#### GIVEN PROBLEM:
Return, word for word, the lines from the one containing "Given: Click the Monitor Base API key field" through the one containing "Looking at the", including both. Leave the pictures out.
____ DATA ENTRIES
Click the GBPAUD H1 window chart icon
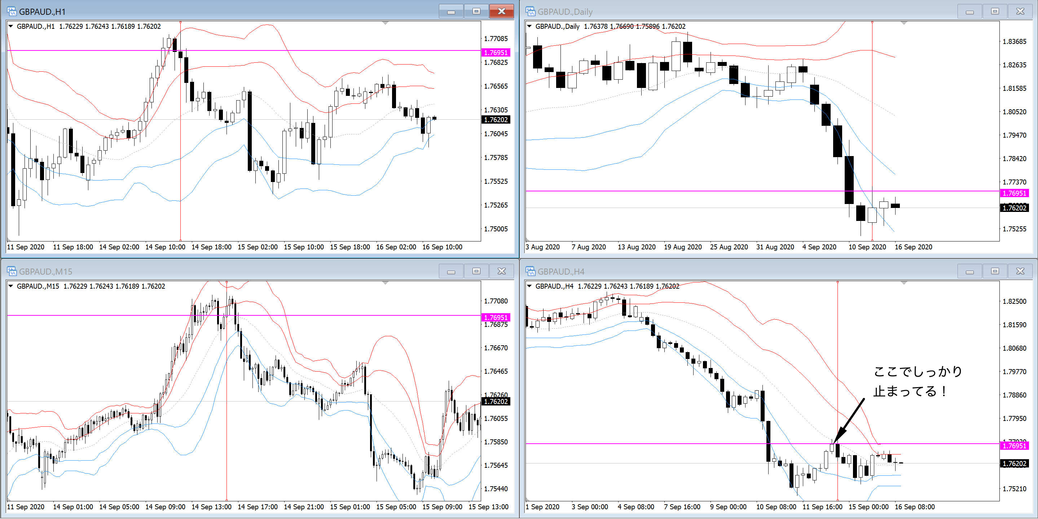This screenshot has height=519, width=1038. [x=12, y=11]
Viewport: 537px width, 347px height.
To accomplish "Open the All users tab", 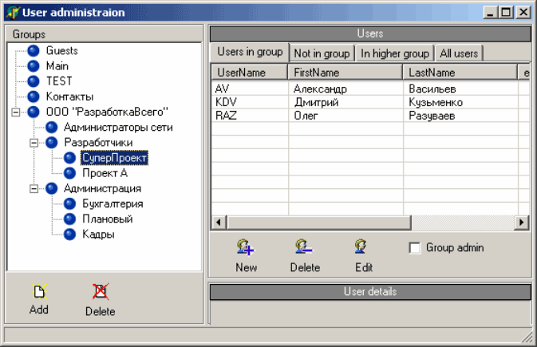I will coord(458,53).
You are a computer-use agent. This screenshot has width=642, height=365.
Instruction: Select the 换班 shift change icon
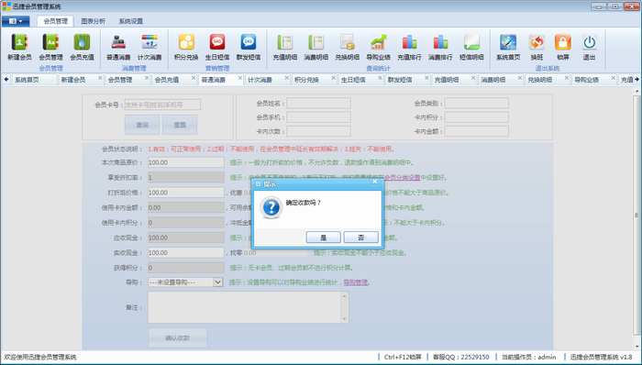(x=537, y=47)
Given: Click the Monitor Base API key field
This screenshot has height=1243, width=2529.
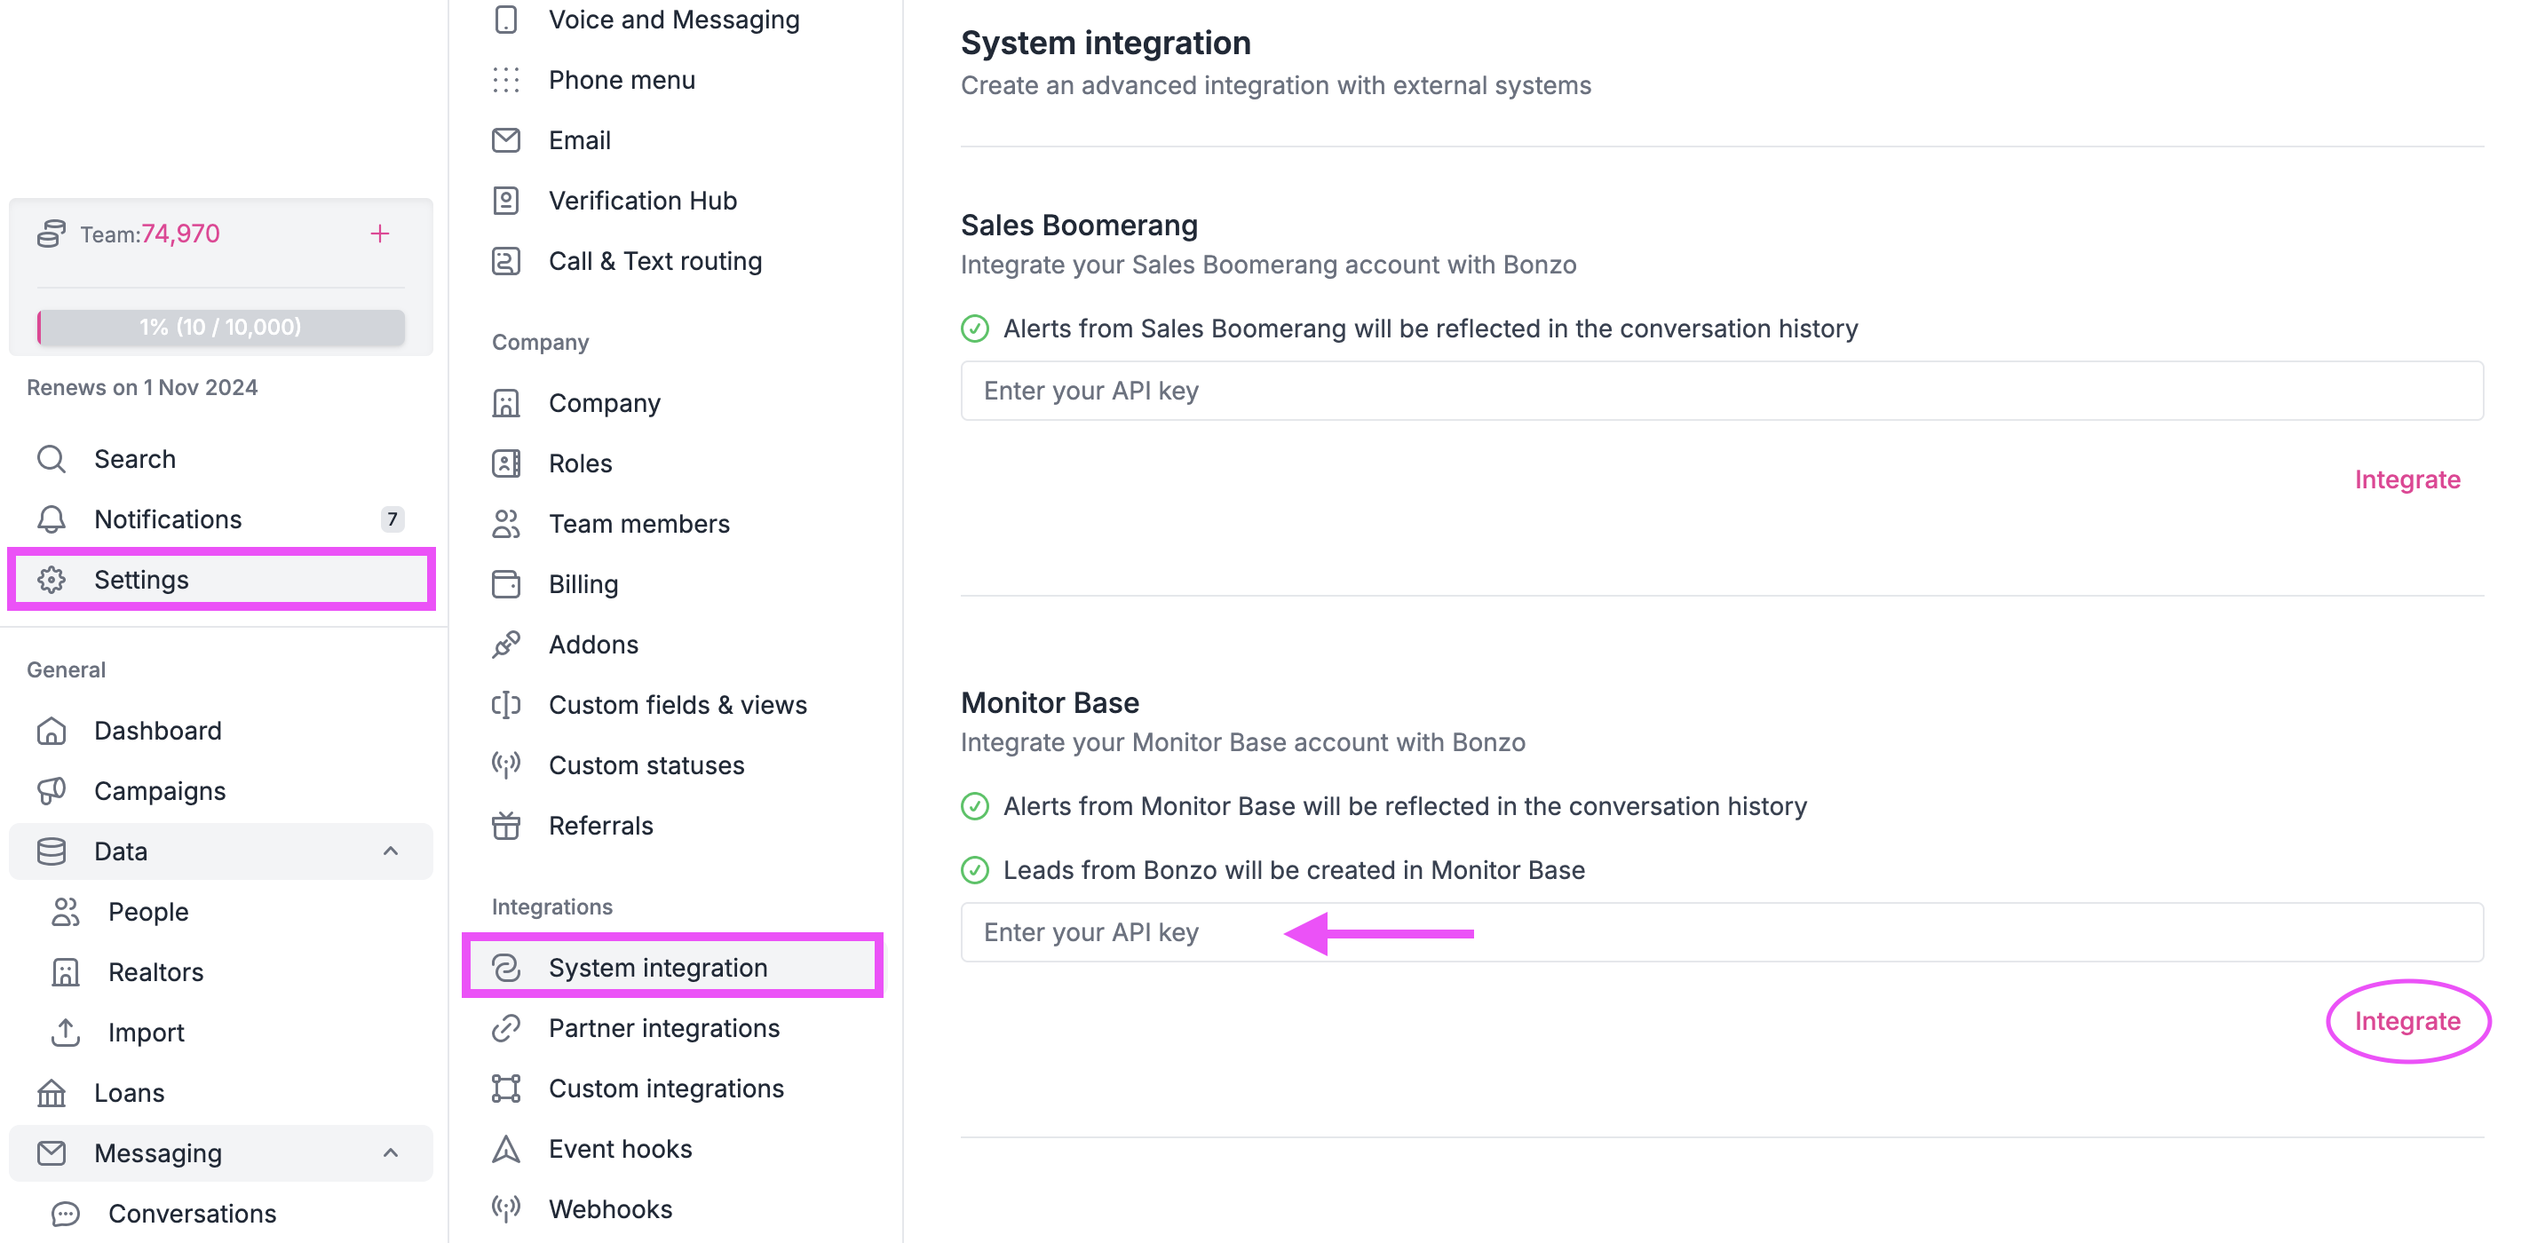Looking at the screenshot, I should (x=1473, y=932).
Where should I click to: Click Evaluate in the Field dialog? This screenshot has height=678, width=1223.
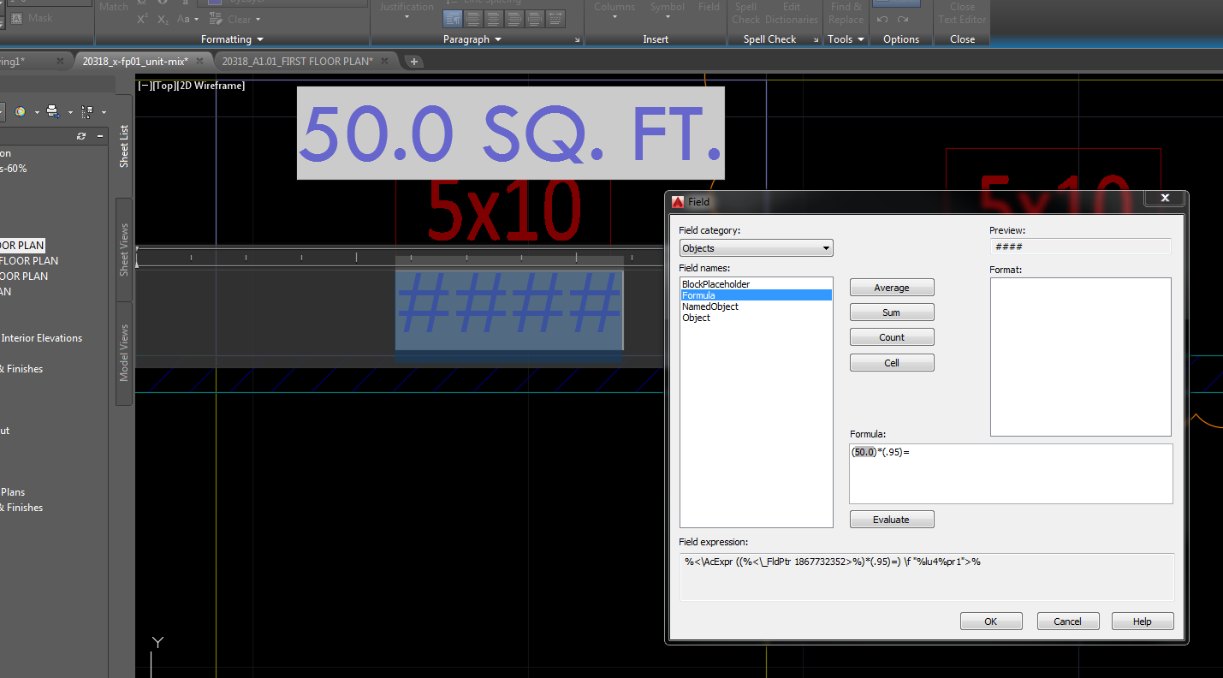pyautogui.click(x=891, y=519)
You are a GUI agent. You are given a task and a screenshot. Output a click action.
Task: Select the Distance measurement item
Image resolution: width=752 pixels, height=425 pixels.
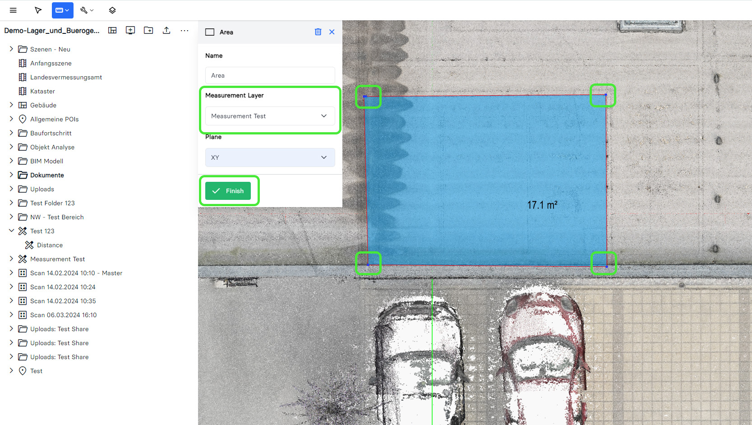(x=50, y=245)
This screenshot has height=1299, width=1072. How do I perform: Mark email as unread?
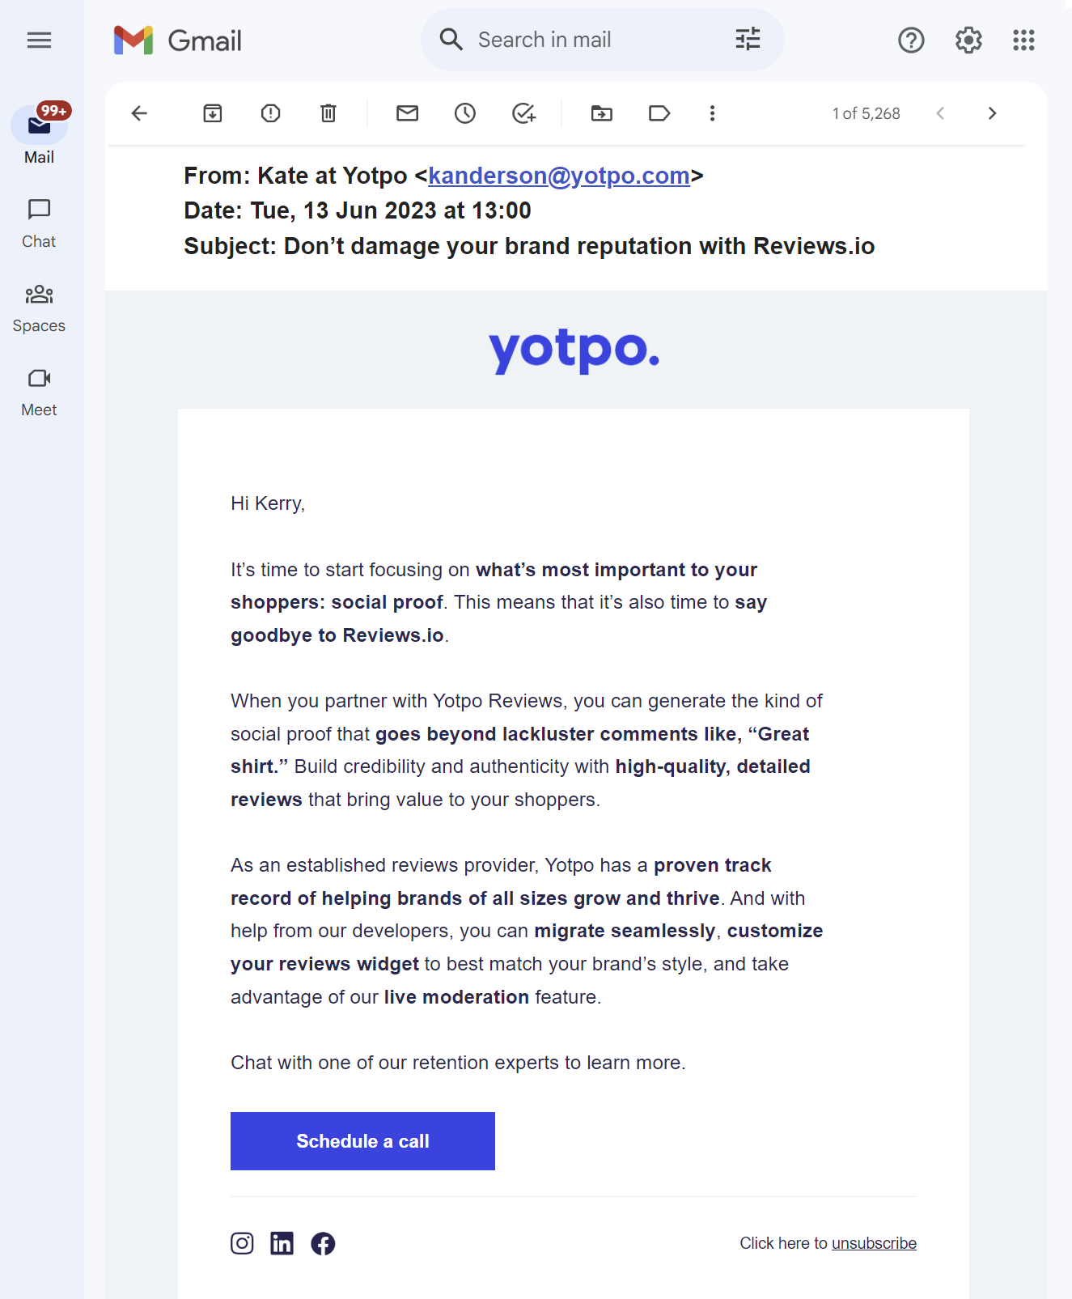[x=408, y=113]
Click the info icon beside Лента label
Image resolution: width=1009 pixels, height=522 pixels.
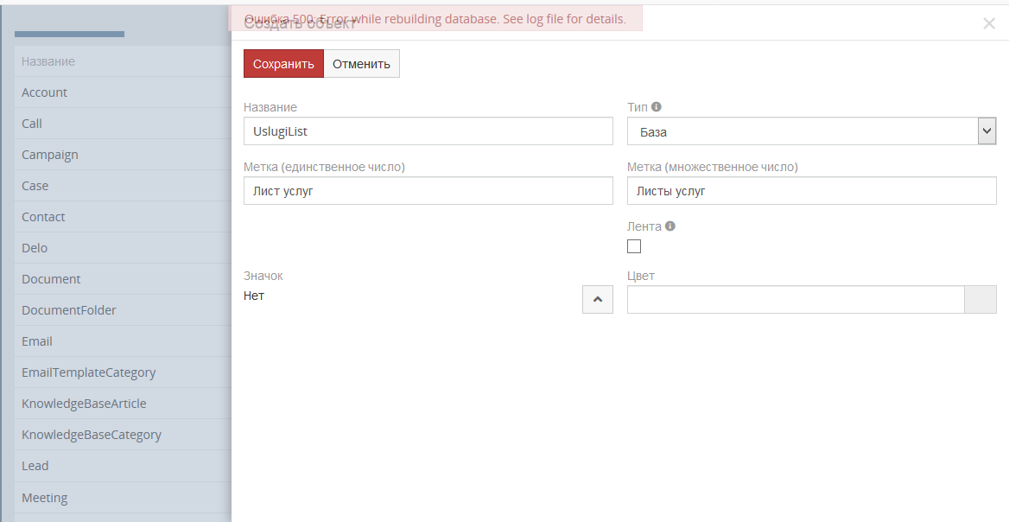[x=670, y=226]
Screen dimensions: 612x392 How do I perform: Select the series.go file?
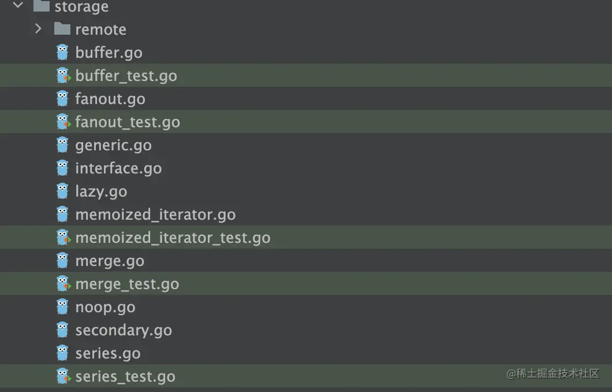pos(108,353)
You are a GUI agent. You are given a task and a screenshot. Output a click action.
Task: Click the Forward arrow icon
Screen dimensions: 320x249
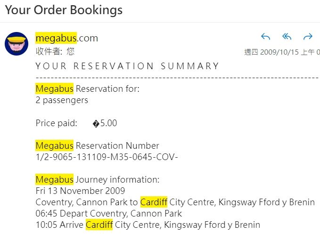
________
#### RESPONSE TO THIS TASK:
Given: Click the Monitor Base API key field
This screenshot has height=1243, width=2529.
Looking at the screenshot, I should (x=1473, y=932).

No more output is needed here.